Blog Author - Sameer Farooqui
Blog Author - Matthai Philipose
Blog Author - Loc Huynh

Mar 2, 2023

5 minutes

The Watch For group within Microsoft’s XBox division runs a large scale media AI platform that analyzes images, videos and live streams in real-time, processing millions of hours of video content and billions of frames every month. Watch For services several large vertical organizations within Microsoft such as XBox, Bing and LinkedIn across various use cases such as digital safety and media analytics, ultimately reaching hundreds of millions of end users. However, AI inference at such a massive scale is very expensive.

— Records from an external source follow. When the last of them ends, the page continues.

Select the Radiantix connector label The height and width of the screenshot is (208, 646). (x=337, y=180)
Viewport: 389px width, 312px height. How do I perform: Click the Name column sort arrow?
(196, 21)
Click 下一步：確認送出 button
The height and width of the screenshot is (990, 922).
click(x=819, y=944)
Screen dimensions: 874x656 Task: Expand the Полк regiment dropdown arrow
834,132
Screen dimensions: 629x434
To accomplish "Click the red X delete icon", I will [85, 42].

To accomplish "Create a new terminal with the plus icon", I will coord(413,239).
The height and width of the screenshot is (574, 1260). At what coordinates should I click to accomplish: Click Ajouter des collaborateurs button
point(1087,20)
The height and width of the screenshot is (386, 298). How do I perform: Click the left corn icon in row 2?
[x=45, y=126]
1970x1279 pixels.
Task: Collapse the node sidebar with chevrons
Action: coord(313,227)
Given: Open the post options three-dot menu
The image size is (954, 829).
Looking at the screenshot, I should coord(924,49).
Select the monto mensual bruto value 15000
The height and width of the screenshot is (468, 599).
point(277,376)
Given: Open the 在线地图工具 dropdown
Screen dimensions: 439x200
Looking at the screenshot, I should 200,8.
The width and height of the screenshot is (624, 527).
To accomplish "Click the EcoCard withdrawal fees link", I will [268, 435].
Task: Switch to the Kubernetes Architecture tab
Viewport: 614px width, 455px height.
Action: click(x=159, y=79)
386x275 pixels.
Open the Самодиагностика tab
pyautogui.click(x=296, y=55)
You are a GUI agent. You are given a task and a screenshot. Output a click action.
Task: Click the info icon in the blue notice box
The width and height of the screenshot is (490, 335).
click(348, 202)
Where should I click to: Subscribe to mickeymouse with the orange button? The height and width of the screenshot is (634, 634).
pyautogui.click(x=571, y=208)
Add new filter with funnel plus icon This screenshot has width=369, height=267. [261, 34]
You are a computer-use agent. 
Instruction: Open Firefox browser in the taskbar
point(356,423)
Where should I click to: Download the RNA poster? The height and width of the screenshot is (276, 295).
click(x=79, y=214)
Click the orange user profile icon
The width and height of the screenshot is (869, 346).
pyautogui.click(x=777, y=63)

Today, we’re excited to announce the results from our second phase of partnership with Microsoft to continue driving down AI inference compute costs by reducing inference latencies. Over the past year, OctoML engineers worked closely with Watch For to design and implement the TVM Execution Provider (EP) for ONNX Runtime - bringing the model optimization potential of Apache TVM to all ONNX Runtime users. This builds upon the collaboration we began in 2021, to bring the benefits of TVM’s code generation and flexible quantization support to production scale at Microsoft.

The OctoML platform has always provided automation for exploring multiple model acceleration techniques. By integrating the new TVM EP into OctoML, now all OctoML customers have even more flexibility and choice to use ONNX Runtime and TVM together.

OctoML model acceleration with ONNX Runtime - TVM EP

Model optimization for Xbox Safety

The Watch For platform uses the ONNX Runtime inference engine internally to optimize and accelerate the prediction times for their large scale deep learning models. ONNX Runtime’s pluggable architecture brings significant flexibility to machine learning deployments by supporting all the leading ML frameworks such as PyTorch, TensorFlow/Keras, TFLite and Scikit-Learn on diverse hardware from NVIDIA, Intel, Qualcomm, AMD and Apple using an extensible execution providers (EPs) framework. However, existing ONNX Runtime EPs map ONNX graphs to proprietary engines or a fixed set of hand written operator libraries. But these can sometimes leave performance on the table or lead to model coverage gaps, especially for novel models and use cases.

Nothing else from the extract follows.